- Genre: Sitcom
- Created by: Michael Jacobs Bob Young
- Directed by: Steve Zuckerman
- Starring: Harold Gould Esther Rolle Bobby Hosea Tommy Ford
- Composer: Ray Colcord
- Country of origin: United States
- Original language: English
- No. of seasons: 1
- No. of episodes: 4

Production
- Executive producer: Michael Jacobs
- Camera setup: Multi-camera
- Running time: 30 minutes
- Production companies: Michael Jacobs Productions Touchstone Television

Original release
- Network: NBC
- Release: June 9 – June 27, 1990

= Singer & Sons =

Singer & Sons is an American sitcom starring Harold Gould and Esther Rolle that was produced by Michael Jacobs Productions and Touchstone Television that was originally broadcast on NBC as a summer replacement series from June 9 to June 27, 1990.

==Synopsis==
Nathan Singer is a Jewish widower who becomes the third generation to run a family-owned New York City delicatessen called "Singer & Sons." Singer is the first not to have sons inherit it until Sarah, his housekeeper and longtime friend, suggests that he recruit her two sons. Begrudgingly, Nathan hires her sons – Mitchell and Reggie – two brothers with opposite personalities who help bring new life to the business.

==Cast==
- Harold Gould as Nathan Singer
- Esther Rolle as Sarah Patterson
- Bobby Hosea as Mitchell Patterson
- Tommy Ford as Reggie Patterson
- Brooke Fontaine as Deanna Patterson
- Fred Stoller as Sheldon Singer
- Arnetia Walker as Claudia James
- Anne Berger as Mrs.
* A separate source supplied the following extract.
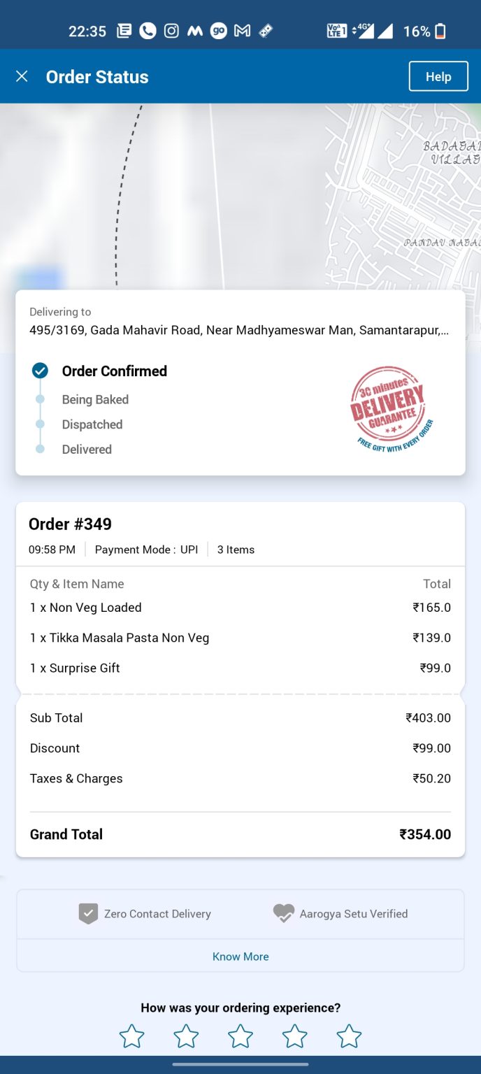Close the Order Status screen with X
Tarkasian
- Phil Leeds as Lou Gold

==Episodes==

| No. | Title | Directed by | Written by | Original release date |
| 1 | "Two Sons for Singer" | Steve Zuckerman | Michael Jacobs & Bob Young | June 9, 1990 |
Nathan Singer decides to recruit his housekeeper's sons (Mitchell and Reggie) for his deli business.
| 2 | "The Boxer Rebellion" | Unknown | Michael Jacobs & Bob Young | June 13, 1990 |
Reggie is convinced he was accidentally switched at birth and that he is the son of boxer Floyd Patterson.
| 3 | "Once Bitten" | Unknown | Michael Jacobs & Bob Young | June 20, 1990 |
Mitchell is encouraged to reconcile with his ex-wife Felicity.
| 4 | "Our's Not to Reason Why Shmy" | Steve Zuckerman | Neil Alan Levy | June 27, 1990 |
Every store in the neighborhood has been robbed and Claudia thinks Reggie is the robber.